= Brano di riferimento =
┌──

Il fattore tempo viene ottimizzato, così come l'inizio rapido
dell'eliminazione dell'azoto (uno "svuotamento" precoce delle bolle); la
quantità di ossigeno trasportato dal sangue è anche aumentata, seppure in
misura minore rispetto al trattamento con ossigeno iperbarico a 2.8 ATA.
Naturalmente manca l' effetto di compressione e riduzione di volume delle
bolle, sulla cui importanza, però, non c'è ampio accordo e che può avere,
al contrario, dei risvolti negativi sull'effetto di "riperfusione".
Com' è possibile realizzare la respirazione con ossigeno puro a pressione
atmosferica per il tempo necessario ?
E' necessario un sistema autonomo atto a fornire ossigeno al 100% per un
periodo fino a 4-6 ore o più. L'apparato deve avere dimensioni minime,
adatte al trasporto con l'attrezzatura da immersione, ed un prezzo
ragionevole.
Le soluzioni disponibili sul mercato sono le seguenti:
a) maschera a flusso continuo
b) maschera con serbatoio-polmone a circuito aperto
c) erogatore a domanda, con maschera o con boccaglio
d) sistema semi aperto con sacco-polmone
e) sistema a ciclo chiuso con filtro per l'assorbimento della CO2
La maschera a flusso continuo, il sistema più diffuso sulle ambulanze, ha
lo svantaggio di fornire una percentuale di ossigeno massima non superiore
al 40% ed è, pertanto, da sconsigliare in caso di incidenti subacquei.
Gli altri sistemi, se ben usati, possono garantire una percentuale di
ossigeno inalato vicina al 100%, anche se variano le caratteristiche di
consumo di gas.
I sistemi b) e c) comportano un consumo di 10-15 litri al minuto, ovvero
600-900 litri/ora. Il sistema di tipo d) è più economico, ma è di uso più
complesso e deve essere utilizzato solo da medici esperti.
Il sistema a circuito chiuso abbisogna solo della quantità di ossigeno che
viene utilizzata per il consumo metabolico dell' organismo e non dipende
dalla quantità di gas ventilato. Il consumo di ossigeno varia, con questa
soluzione tecnica, da 0.5 a 1 litro al minuto, ovvero è di 30/60
litri/ora.
Pertanto, una bombola di ossigeno da 2 litri di volume e 3 kg di peso, che
contiene 400 litri di ossigeno (a 200 ATA), basterebbe per soli 30 minuti
con gli apparecchi a) b) e c), mentre potrebbe durare fino a 6 ore con il
sistema e).

└──

= Dati sottostanti =
┌──

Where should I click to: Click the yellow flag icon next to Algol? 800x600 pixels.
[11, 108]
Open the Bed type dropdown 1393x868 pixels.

└──

= Consegna =
Trascrivi senza alcuna modifica la parte del brano sui sistemi di erogazione di ossigeno che comincia con "I sistemi b)" e prosegue fino a "da medici esperti." compreso. Per rispondere basati unicamente sul brano.

= Spazio risposta =
I sistemi b) e c) comportano un consumo di 10-15 litri al minuto, ovvero
600-900 litri/ora. Il sistema di tipo d) è più economico, ma è di uso più
complesso e deve essere utilizzato solo da medici esperti.